> _EXERCISE_: The data shown below should all be retyped exactly.

======== DATA TO EXAMINE ========

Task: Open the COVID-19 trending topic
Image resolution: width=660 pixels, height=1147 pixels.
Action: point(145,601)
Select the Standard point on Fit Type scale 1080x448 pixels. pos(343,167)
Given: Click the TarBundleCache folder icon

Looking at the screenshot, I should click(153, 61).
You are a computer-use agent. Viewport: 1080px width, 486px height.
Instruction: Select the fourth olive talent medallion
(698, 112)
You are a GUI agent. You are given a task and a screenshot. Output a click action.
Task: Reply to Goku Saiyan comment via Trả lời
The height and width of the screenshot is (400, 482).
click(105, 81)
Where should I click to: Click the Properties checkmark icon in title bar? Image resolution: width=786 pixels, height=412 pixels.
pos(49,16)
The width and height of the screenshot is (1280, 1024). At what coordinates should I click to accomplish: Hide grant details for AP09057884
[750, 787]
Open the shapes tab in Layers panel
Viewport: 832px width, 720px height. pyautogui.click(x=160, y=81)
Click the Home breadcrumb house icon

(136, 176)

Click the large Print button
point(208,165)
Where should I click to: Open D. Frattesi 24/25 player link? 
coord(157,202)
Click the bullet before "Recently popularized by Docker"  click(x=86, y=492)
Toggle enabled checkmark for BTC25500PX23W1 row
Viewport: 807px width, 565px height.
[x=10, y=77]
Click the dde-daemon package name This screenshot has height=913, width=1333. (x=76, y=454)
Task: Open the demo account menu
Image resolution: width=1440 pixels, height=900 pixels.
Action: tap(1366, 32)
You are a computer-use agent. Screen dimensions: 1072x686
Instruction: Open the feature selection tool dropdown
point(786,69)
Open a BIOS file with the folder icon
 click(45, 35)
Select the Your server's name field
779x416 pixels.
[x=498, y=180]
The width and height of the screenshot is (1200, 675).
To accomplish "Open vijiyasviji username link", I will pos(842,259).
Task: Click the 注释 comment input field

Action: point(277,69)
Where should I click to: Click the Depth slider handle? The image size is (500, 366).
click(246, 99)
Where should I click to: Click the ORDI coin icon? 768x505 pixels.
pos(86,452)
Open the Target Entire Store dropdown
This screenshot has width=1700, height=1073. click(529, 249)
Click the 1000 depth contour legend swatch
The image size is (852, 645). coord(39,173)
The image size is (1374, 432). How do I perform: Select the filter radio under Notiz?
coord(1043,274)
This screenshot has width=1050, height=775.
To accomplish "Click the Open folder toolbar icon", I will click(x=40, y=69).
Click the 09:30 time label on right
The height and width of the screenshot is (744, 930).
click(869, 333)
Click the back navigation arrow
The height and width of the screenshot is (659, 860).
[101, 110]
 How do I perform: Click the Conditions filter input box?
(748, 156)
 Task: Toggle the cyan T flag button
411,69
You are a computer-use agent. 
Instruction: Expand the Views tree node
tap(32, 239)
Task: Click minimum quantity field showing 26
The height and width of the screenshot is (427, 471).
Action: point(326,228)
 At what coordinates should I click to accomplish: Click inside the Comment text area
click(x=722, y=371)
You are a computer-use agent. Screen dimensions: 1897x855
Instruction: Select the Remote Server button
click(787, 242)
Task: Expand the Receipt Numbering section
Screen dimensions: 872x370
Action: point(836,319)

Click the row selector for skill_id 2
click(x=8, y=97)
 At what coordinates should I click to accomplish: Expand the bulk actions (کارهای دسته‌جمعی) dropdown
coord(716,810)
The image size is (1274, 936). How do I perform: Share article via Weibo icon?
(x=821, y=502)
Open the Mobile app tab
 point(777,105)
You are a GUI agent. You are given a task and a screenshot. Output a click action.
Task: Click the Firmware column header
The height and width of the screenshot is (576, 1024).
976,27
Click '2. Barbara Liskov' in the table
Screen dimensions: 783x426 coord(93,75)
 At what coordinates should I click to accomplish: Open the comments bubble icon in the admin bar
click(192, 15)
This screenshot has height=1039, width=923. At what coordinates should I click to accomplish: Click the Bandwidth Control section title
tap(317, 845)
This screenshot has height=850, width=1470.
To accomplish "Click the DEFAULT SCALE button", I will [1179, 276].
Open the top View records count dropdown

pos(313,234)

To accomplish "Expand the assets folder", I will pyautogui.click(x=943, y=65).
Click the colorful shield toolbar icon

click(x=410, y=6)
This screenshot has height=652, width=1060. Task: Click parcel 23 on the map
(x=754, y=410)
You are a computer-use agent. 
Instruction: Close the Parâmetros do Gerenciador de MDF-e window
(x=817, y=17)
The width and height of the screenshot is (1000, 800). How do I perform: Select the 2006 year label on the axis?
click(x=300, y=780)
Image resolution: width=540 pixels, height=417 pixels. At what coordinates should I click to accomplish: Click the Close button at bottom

========

> _YOUR SOLUTION_:
Task: Open the COVID-19 trending topic
Image resolution: width=660 pixels, height=1147 pixels.
Action: point(145,601)
Select the Standard point on Fit Type scale 1080x448 pixels. pos(343,167)
Given: Click the TarBundleCache folder icon

Looking at the screenshot, I should click(153, 61).
You are a computer-use agent. Viewport: 1080px width, 486px height.
Instruction: Select the fourth olive talent medallion
(698, 112)
You are a GUI agent. You are given a task and a screenshot. Output a click action.
Task: Reply to Goku Saiyan comment via Trả lời
The height and width of the screenshot is (400, 482).
click(105, 81)
Where should I click to: Click the Properties checkmark icon in title bar? Image resolution: width=786 pixels, height=412 pixels.
pos(49,16)
The width and height of the screenshot is (1280, 1024). At what coordinates should I click to accomplish: Hide grant details for AP09057884
[750, 787]
Open the shapes tab in Layers panel
Viewport: 832px width, 720px height. pyautogui.click(x=160, y=81)
Click the Home breadcrumb house icon

(136, 176)

Click the large Print button
point(208,165)
Where should I click to: Open D. Frattesi 24/25 player link? 
coord(157,202)
Click the bullet before "Recently popularized by Docker"  click(x=86, y=492)
Toggle enabled checkmark for BTC25500PX23W1 row
Viewport: 807px width, 565px height.
[x=10, y=77]
Click the dde-daemon package name This screenshot has height=913, width=1333. (x=76, y=454)
Task: Open the demo account menu
Image resolution: width=1440 pixels, height=900 pixels.
Action: tap(1366, 32)
You are a computer-use agent. Screen dimensions: 1072x686
Instruction: Open the feature selection tool dropdown
point(786,69)
Open a BIOS file with the folder icon
 click(45, 35)
Select the Your server's name field
779x416 pixels.
[x=498, y=180]
The width and height of the screenshot is (1200, 675).
To accomplish "Open vijiyasviji username link", I will pos(842,259).
Task: Click the 注释 comment input field

Action: point(277,69)
Where should I click to: Click the Depth slider handle? The image size is (500, 366).
click(246, 99)
Where should I click to: Click the ORDI coin icon? 768x505 pixels.
pos(86,452)
Open the Target Entire Store dropdown
This screenshot has width=1700, height=1073. click(529, 249)
Click the 1000 depth contour legend swatch
The image size is (852, 645). coord(39,173)
The image size is (1374, 432). How do I perform: Select the filter radio under Notiz?
coord(1043,274)
This screenshot has width=1050, height=775.
To accomplish "Click the Open folder toolbar icon", I will click(x=40, y=69).
Click the 09:30 time label on right
The height and width of the screenshot is (744, 930).
click(869, 333)
Click the back navigation arrow
The height and width of the screenshot is (659, 860).
[101, 110]
 How do I perform: Click the Conditions filter input box?
(748, 156)
 Task: Toggle the cyan T flag button
411,69
You are a computer-use agent. 
Instruction: Expand the Views tree node
tap(32, 239)
Task: Click minimum quantity field showing 26
The height and width of the screenshot is (427, 471).
Action: point(326,228)
 At what coordinates should I click to accomplish: Click inside the Comment text area
click(x=722, y=371)
You are a computer-use agent. Screen dimensions: 1897x855
Instruction: Select the Remote Server button
click(787, 242)
Task: Expand the Receipt Numbering section
Screen dimensions: 872x370
Action: point(836,319)

Click the row selector for skill_id 2
click(x=8, y=97)
 At what coordinates should I click to accomplish: Expand the bulk actions (کارهای دسته‌جمعی) dropdown
coord(716,810)
The image size is (1274, 936). How do I perform: Share article via Weibo icon?
(x=821, y=502)
Open the Mobile app tab
 point(777,105)
You are a GUI agent. You are given a task and a screenshot. Output a click action.
Task: Click the Firmware column header
The height and width of the screenshot is (576, 1024).
976,27
Click '2. Barbara Liskov' in the table
Screen dimensions: 783x426 coord(93,75)
 At what coordinates should I click to accomplish: Open the comments bubble icon in the admin bar
click(192, 15)
This screenshot has height=1039, width=923. At what coordinates should I click to accomplish: Click the Bandwidth Control section title
tap(317, 845)
This screenshot has height=850, width=1470.
To accomplish "Click the DEFAULT SCALE button", I will [1179, 276].
Open the top View records count dropdown

pos(313,234)

To accomplish "Expand the assets folder", I will pyautogui.click(x=943, y=65).
Click the colorful shield toolbar icon

click(x=410, y=6)
This screenshot has height=652, width=1060. Task: Click parcel 23 on the map
(x=754, y=410)
You are a computer-use agent. 
Instruction: Close the Parâmetros do Gerenciador de MDF-e window
(x=817, y=17)
The width and height of the screenshot is (1000, 800). How do I perform: Select the 2006 year label on the axis?
click(x=300, y=780)
Image resolution: width=540 pixels, height=417 pixels. At what coordinates should I click to accomplish: Click the Close button at bottom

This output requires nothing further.